The test scores of students in a class test have a mean of 65 and with a standard deviation of 8. What is the probable percentage of students scored more than 70? Please check work
70-65/8 = .625 = .2357 = 1.-.2357 = .7643
ANSWER 76% ????
No, since the value is above the mean, it would be less than 50%.
Z = (score-mean)/SD
Find table in the back of your statistics text labeled something like "areas under normal distribution" to find the proportion/probability related to the Z score.
To find the probable percentage of students who scored more than 70 in a class test, you can use z-scores and the standard normal distribution.
First, calculate the z-score for a score of 70 using the formula:
z = (x - μ) / σ
where x is the score (70), μ is the mean (65), and σ is the standard deviation (8).
z = (70 - 65) / 8
z = 0.625
The z-score of 0.625 tells us the number of standard deviations a score of 70 is away from the mean.

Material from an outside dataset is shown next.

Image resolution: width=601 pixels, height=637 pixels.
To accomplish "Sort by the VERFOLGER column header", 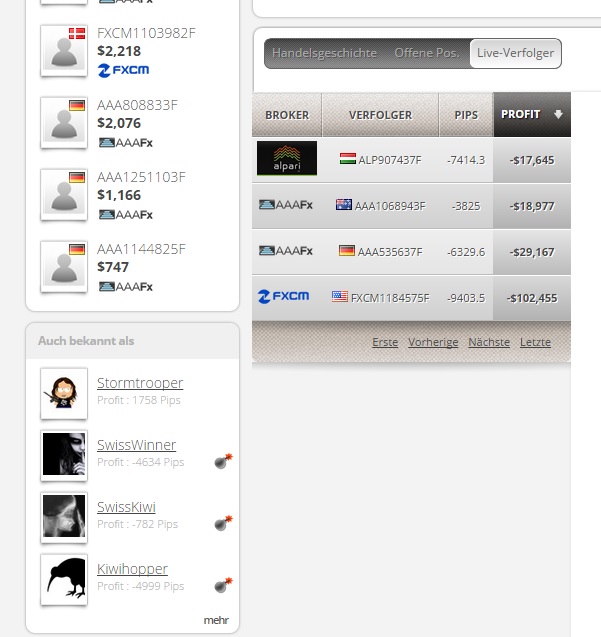I will coord(380,115).
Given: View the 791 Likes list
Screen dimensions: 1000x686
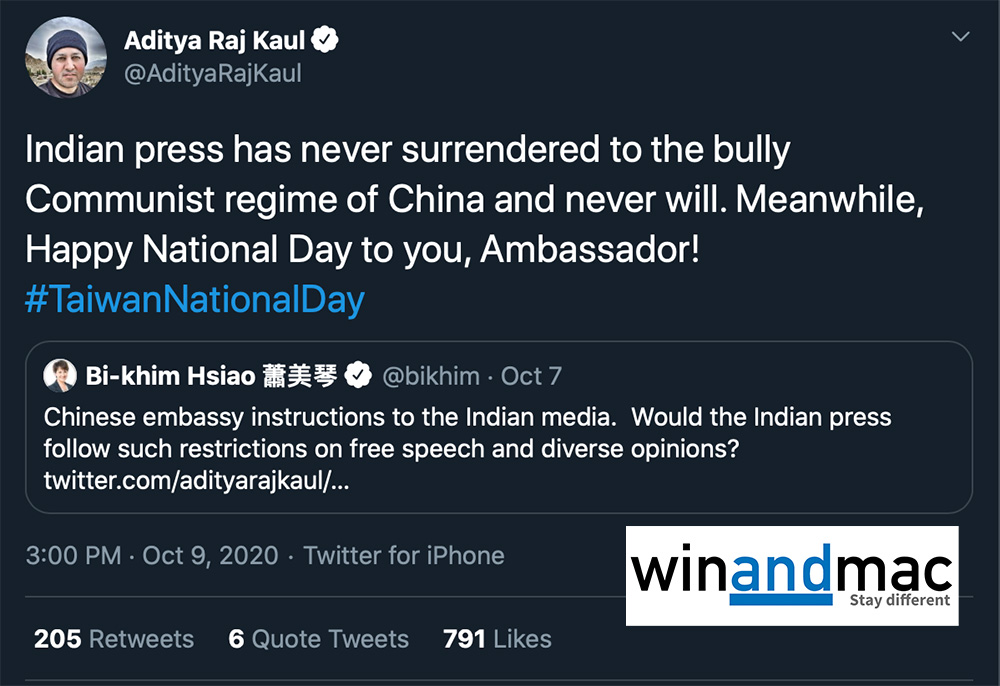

Next, refer to the standard normal distribution table, which provides the probabilities associated with different z-scores. Look up the z-score of 0.625 in the table.
The z-score of 0.625 corresponds to a cumulative probability of approximately 0.7357. This means that approximately 73.57% of the students scored below 70.
To find the percentage of students who scored more than 70, subtract this value from 1 (since the sum of probabilities is 1).
1 - 0.7357 = 0.2643
So, approximately 26.43% of the students scored more than 70 in the class test, not 76% as you calculated.
Therefore, the correct answer is around 26.43%, not 76%.